Mount Auburn makes decisions to remove trees very carefully, with public safety one of our primary concerns. Our arborists use a scientific approach to hazardous tree assessments, and trees are removed when they pose a serious threat to visitors or structures, including monuments. With the exception of severe storms, most tree removals at Mount Auburn are the result of trees dying from natural causes (e.g., environmental stress from drought and cold temperatures, competition with other trees, a general decline from advanced age). Disease and insect outbreaks have periodically caused numerous removals as well. When a decision to remove a tree is made, it almost always comes after monitoring the condition of that tree for many years.
Stewardship of this landscape means we must also anticipate change. Extreme weather events like hurricanes and ice storms seem to happen all too often. Sudden outbreaks of insects or disease can have a dramatic impact on trees, but the slow and subtle decline of trees in old age is harder to notice. Maintaining this “arboretum” of over 5,000 trees requires us to adapt quickly to the unexpected. Years of strategic planning has given us new planting initiatives for the next 10 years that will allow future generations to enjoy this landscape as much as we do today. While we cannot keep any individual tree alive forever, we can and do continue to plant new trees every year to take the place of those we have lost. We strive to add horticultural diversity while respecting the character of our historic landscape.
The grand Purple-leaf Beech at our entrance has been one of our most iconic trees for decades, but it was a row of graceful American Elms lining Central Avenue that once filled that “first impression” role. Starting in the 1960s, the Cemetery’s collection of American Elms was severely impacted by Dutch-elm disease.
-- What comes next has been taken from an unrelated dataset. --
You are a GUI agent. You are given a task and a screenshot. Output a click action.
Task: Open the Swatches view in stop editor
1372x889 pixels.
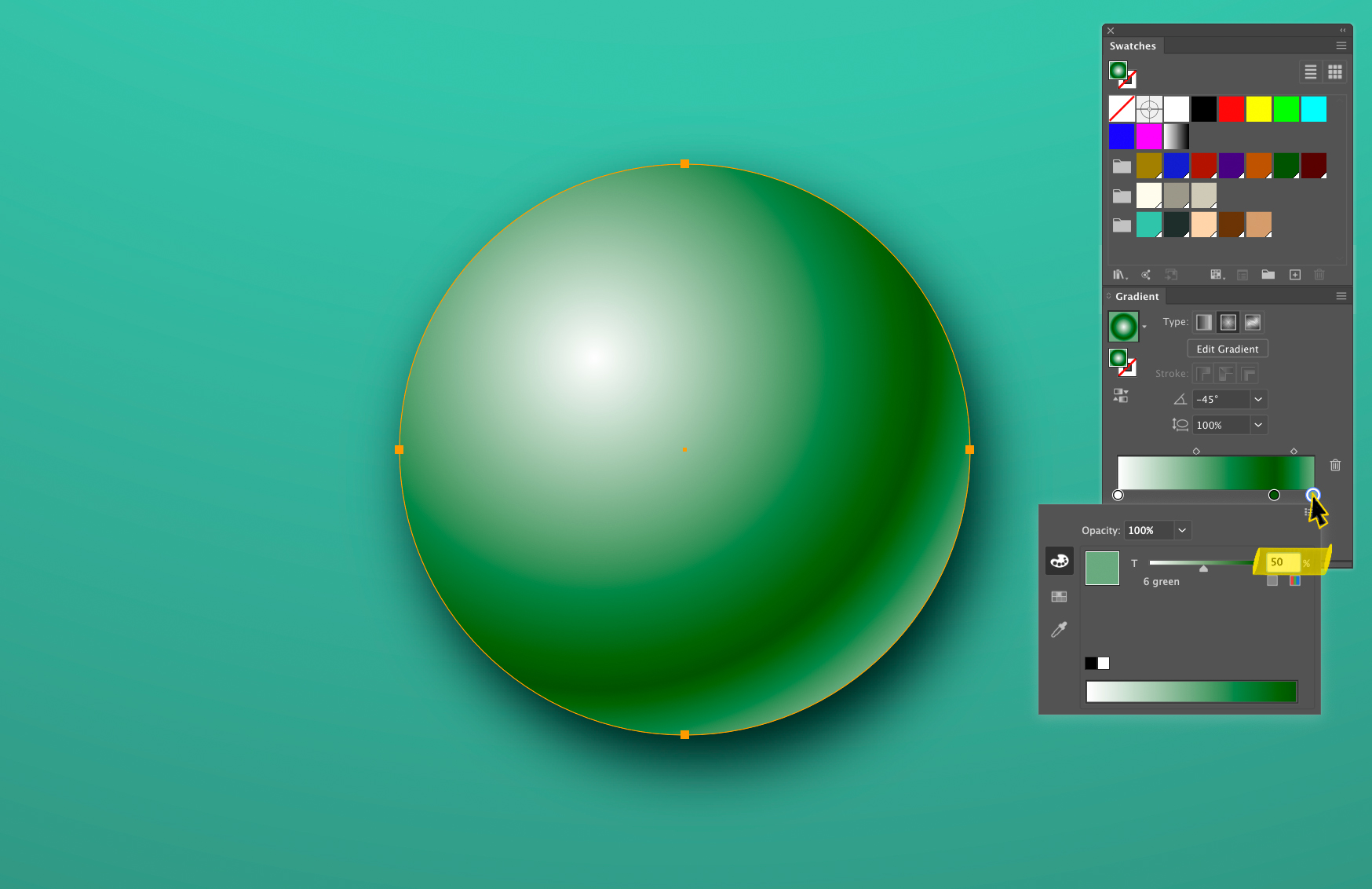click(x=1059, y=596)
As reported in the 1981 Annual Report, “the loss of one particularly stately elm near the main entrance was felt by employees and visitors alike.” Just as we mourned the loss of the elms, we will mourn the loss of this beloved Beech.
We are currently searching for the best possible tree to replace this magnificent specimen and hope to plant a new signature tree this spring that we will love and cherish for the next several decades.
We will be compiling a digital scrapbook in memory of this beloved tree. To contribute, please send your memories and photos to firstname.lastname@example.org.
After years of planning and a full year of construction, we officially re-opened Asa Gray Garden with a ribbon-cutting celebration last summer. We are deeply grateful to the generous supporters who made this project possible. The Loughlin family provided the lead gift, in memory of beloved Mount Auburn trustee Caroline Loughlin, which enabled us to initiate construction. A generous grant from the Harold Whitworth Pierce Charitable Trust to name “The Pierce Fountain” was facilitated by Harold I. Pratt, and many other individuals and foundations contributed to the garden renovation. A full list of donors will be available in our 186th Annual Report. The Friends of Mount Auburn continues to welcome donations to the renovation of Asa Gray Garden to ensure that it thrives in the coming years!
With the celebration now behind us, we look forward to maintaining this horticultural showpiece that will welcome and inspire all who visit Mount Auburn through all the seasons of the year.